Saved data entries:
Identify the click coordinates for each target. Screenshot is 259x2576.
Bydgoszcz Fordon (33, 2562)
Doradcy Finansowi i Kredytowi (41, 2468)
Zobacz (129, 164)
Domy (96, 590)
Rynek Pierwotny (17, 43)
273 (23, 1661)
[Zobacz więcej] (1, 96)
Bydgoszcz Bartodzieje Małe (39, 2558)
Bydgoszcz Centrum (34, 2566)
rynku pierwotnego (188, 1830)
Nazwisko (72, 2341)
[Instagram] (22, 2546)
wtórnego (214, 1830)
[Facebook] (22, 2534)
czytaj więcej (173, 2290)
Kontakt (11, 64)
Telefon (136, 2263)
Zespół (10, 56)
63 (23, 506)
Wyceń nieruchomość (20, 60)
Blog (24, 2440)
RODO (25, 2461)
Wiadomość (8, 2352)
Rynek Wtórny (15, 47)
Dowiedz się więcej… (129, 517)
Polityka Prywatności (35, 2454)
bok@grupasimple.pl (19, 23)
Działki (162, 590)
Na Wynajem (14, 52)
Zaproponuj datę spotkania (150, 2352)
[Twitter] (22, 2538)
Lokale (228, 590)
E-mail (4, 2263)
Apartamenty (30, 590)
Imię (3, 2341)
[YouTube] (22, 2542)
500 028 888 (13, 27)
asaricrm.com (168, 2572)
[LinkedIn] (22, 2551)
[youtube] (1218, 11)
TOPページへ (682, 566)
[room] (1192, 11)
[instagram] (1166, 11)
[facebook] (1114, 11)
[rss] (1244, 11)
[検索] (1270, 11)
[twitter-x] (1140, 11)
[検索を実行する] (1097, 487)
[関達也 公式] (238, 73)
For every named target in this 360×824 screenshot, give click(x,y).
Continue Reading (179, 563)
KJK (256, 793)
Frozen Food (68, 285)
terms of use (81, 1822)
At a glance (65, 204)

Work order:
Every line that contains the string "Bydgoszcz" should be copied from the records.

Response to the exercise:
Bydgoszcz Fordon (33, 2562)
Bydgoszcz Bartodzieje Małe (39, 2558)
Bydgoszcz Centrum (34, 2566)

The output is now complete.